Sedangkan sistem nasional, yang terwujud sebagai dasar
negara dan pemerintahan, dibentuk berlandaskan pada prinsip ideologi kebangsaan
yang rasional yang berada di atas dan memanyungi berbagai bentuk sistem
kesukubangsaan dari suku bangsa – suku bangsa di Indonesia. Termasuk dalam
pengertian ini adalah konsep hak atas air, udara, dan bumi beserta segala
isinya yang mendudukkan posisi hak suku bangsa sebagai berada di bawah hak yang
dipunyai oleh negara. Dalam keadaan demikian, hubungan antara sistem nasional
dengan suku bangsa – suku bangsa yang ada di Indonesia sebenarnya dapat dilihat
sebagai berada dalam hubungan konflik atau hubungan persaingan untuk
memperebutkan hak penguasaan dan pendistribusian atas air dan bumi beserta
segala isinya, serta hak untuk mengatur dan memerintah masyarakat – masyarakat suku
bangsa yang ada.
Sistem nasional Indonesia adalah sebuah sistem yang
didasari oleh ideologi kebangsaan yang rasional dan terbuka bagi semua warga
negaranya untuk memasuki dan mendududki jabatan – jabatan yang tersedia dalam
pranata – pranata atau lembaga – lembaganya. Karena sistem nasional tersebut
terbuka dan dalam sistem nasional Indonesia tidak ada ketentuan bahwa
kesukubangsaan tidak boleh diaktifkan dalam persaingan untuk memperebutkan
sumber – sumber daya dan jabatan – jabatan yang tersedia dalam struktur –
strukturnya maka sistem nasional merupakan ajang pertentangan antar suku bangsa
dalam upaya memperebutkan atau mempertahankan sesuatu jabatan atau sesuatu
penguasaan atas sumber – sumber daya yang tersedia.

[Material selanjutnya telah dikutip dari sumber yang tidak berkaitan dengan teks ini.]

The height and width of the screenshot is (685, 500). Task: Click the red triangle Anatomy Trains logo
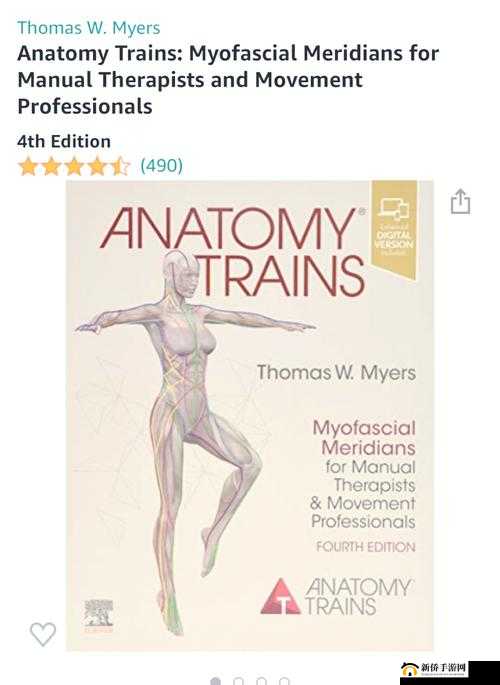280,597
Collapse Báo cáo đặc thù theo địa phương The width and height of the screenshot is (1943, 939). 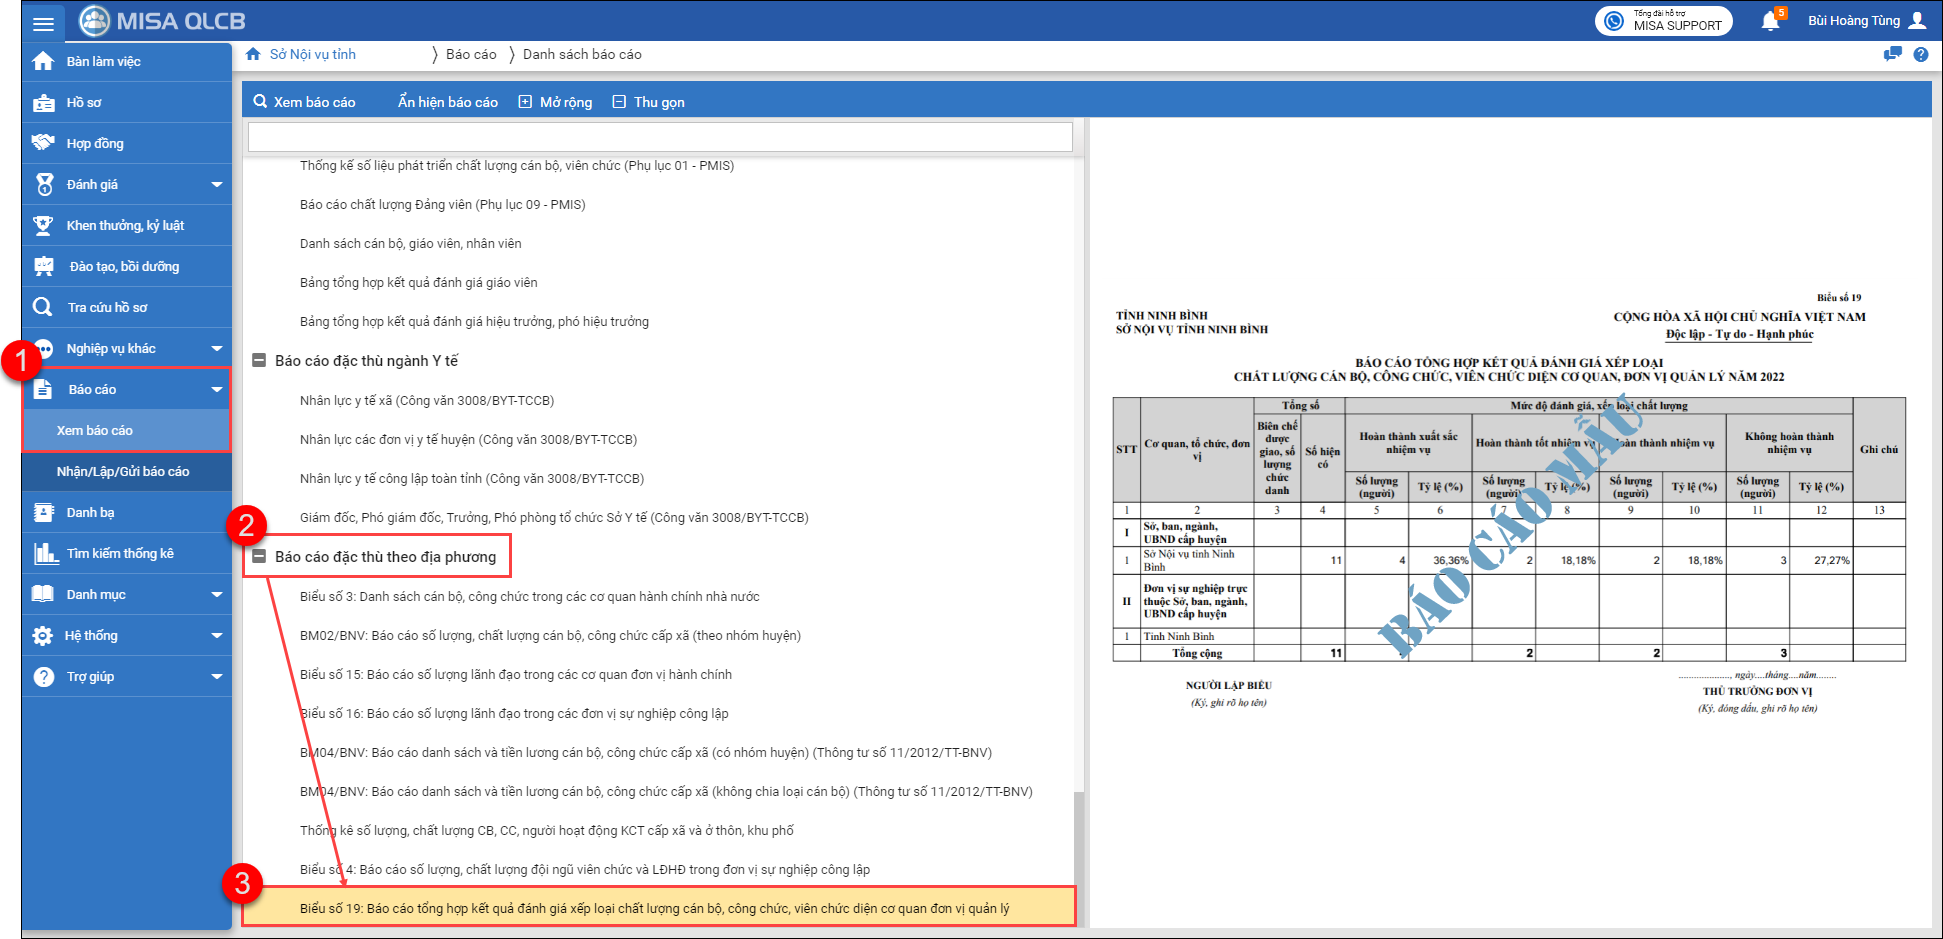(x=259, y=557)
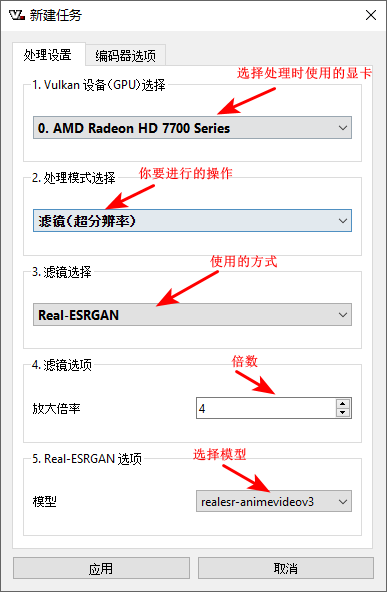The width and height of the screenshot is (387, 592).
Task: Click the 模型 label text
Action: [45, 501]
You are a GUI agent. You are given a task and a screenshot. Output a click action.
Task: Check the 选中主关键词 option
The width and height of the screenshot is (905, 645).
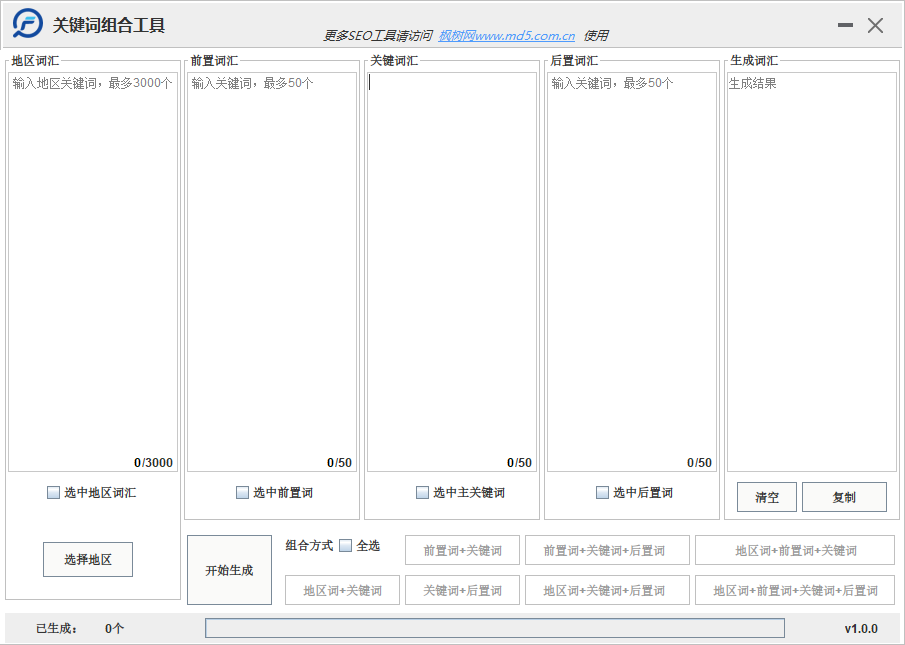pos(423,492)
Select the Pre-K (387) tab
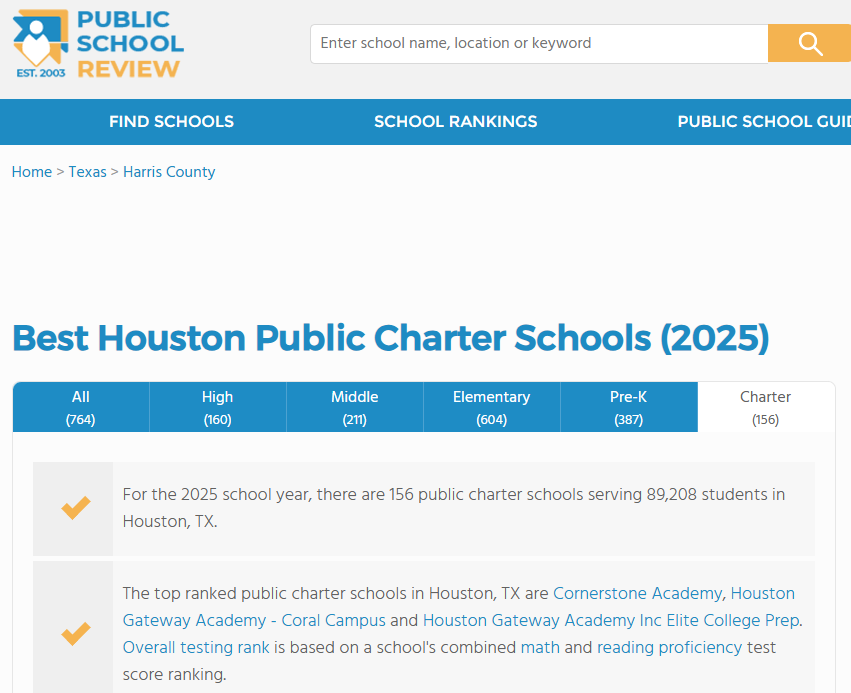 (628, 407)
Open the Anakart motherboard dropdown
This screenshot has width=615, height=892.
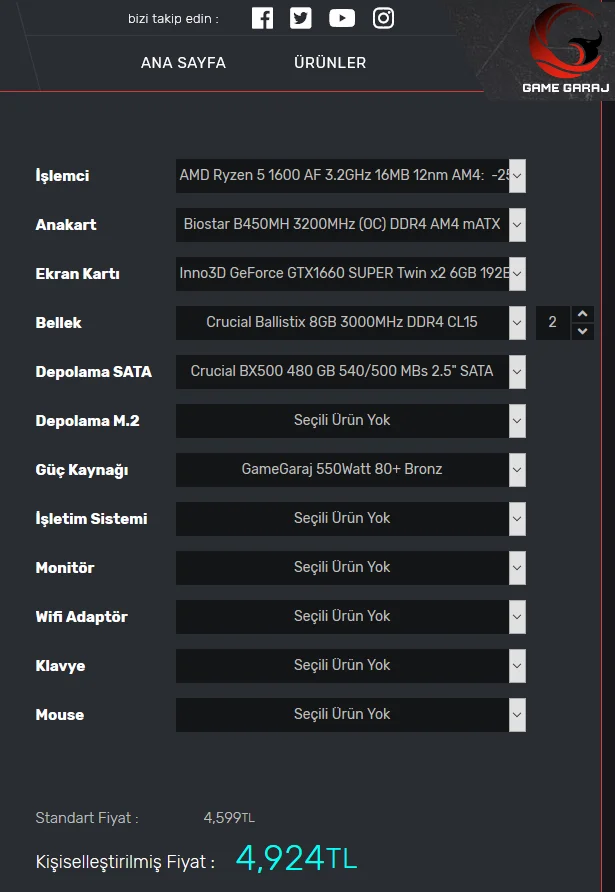tap(351, 224)
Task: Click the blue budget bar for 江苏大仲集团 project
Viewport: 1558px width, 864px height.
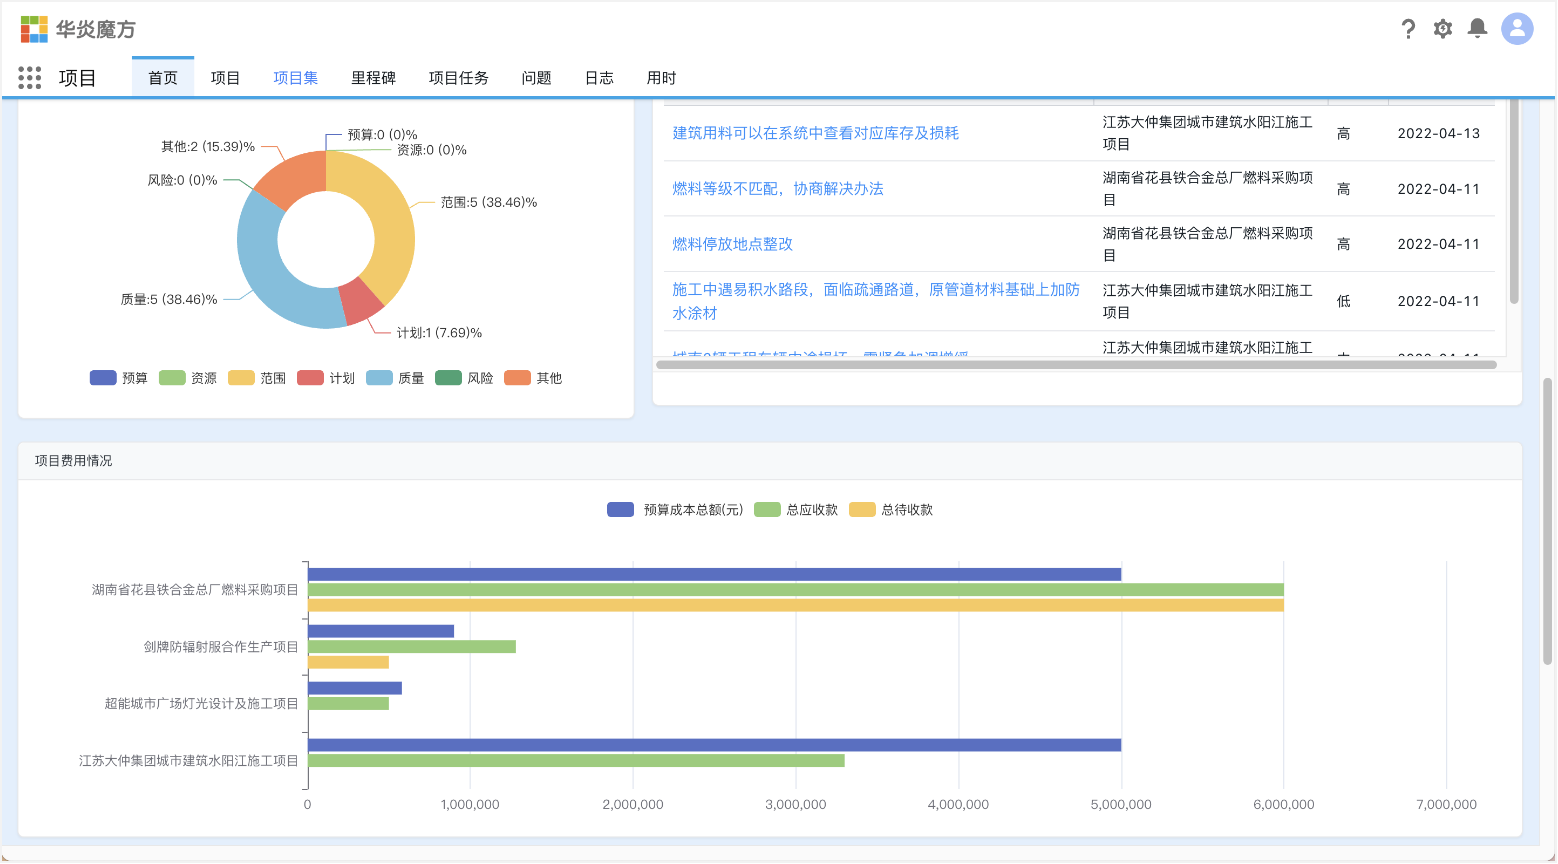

Mayarakat majemuk termasuk masyarakat Indonesia, adalah
masyarakat yang rawan konflik yang dapat menjurus pada disintegrasi
masyarakatnya. Konflik – konflik yang potensial menuju disintegrasi masyarakat
adalah konflik antar suku bangsa, termasuk konflik antar pemeluk agama karena
melibatkan sentimen – sentimen primordial yang mendalam dan mendasar.
Masyarakat madani atau masyarakat sipil menurut Gellner (
1995 : 32 ) adalah sebuah masyarakat
dengan seperangkat pranata non – pemerintah yang cukup kuat untuk menjadi
penyeimbang dan kekuasaan negara, dan yang pada saat yang sama, mendorong
pemerintah untuk menjalankan peranannya sebagai penjaga perdamaian dan penengah
di antara berbagai kepentingan utama dalam masyarakat, serta mempunyai
kemampuan untuk menghalangi atau mencegah negara untuk mendominasi dan
mengecilkan masyarakat. Corak masyarakat sipil bertentangan dengan corak
masyarakat yang despotik, karena di dalam masyarakat yang despotik kesadaran
sosial yang ada dalam berbagai kelompok masyarakat golongan bawah akan ditindas
dan dieksploitasi untuk kepentingan dan keuntungan pemerintah. Sementara
masyarakat madani atau sipil yang modern dibangun berlandaskan demokrasi yang
mencakup prinsip –prinsip kedaulatan rakyat, pemerintahan berdasarkan
persetujuan dan yang diperintah oleh kekuasaan mayoritas, hak – hak minoritas,
jaminan hak – hak asasi manusia, pemilihan yang bebas dan jujur, persamaan hak
di depan hukum, proses hukum yang wajar, pembatasan kekuasaan pemerintah secara
konstitusional, kemajemukan sosial, ekonomi, dan politik, nilai – nilai tolerasi,
pragmatisme, kerja sama dan mufakat ( lihat Lubis, 1994 ).
Perananan polisi dalam turut dan melindungi masyarakat dari
berbagai gangguan rasa tidak aman dan kejahatan adalah kenyataan yang tidak
dapat dipungkiri, baik melindungi warga masyarakat maupun melindungi berbagai lembaga dan pranta
sosial, kebudayaan dan ekonomi yang produktif. Peranan ini hanya mungkin dapat
dilaksanakan bila fungsi polisi tersebut sesuai dengan tuntutan kebutuhan
masyarakat dan dilakukan oleh petugas kepolisian secara profesional.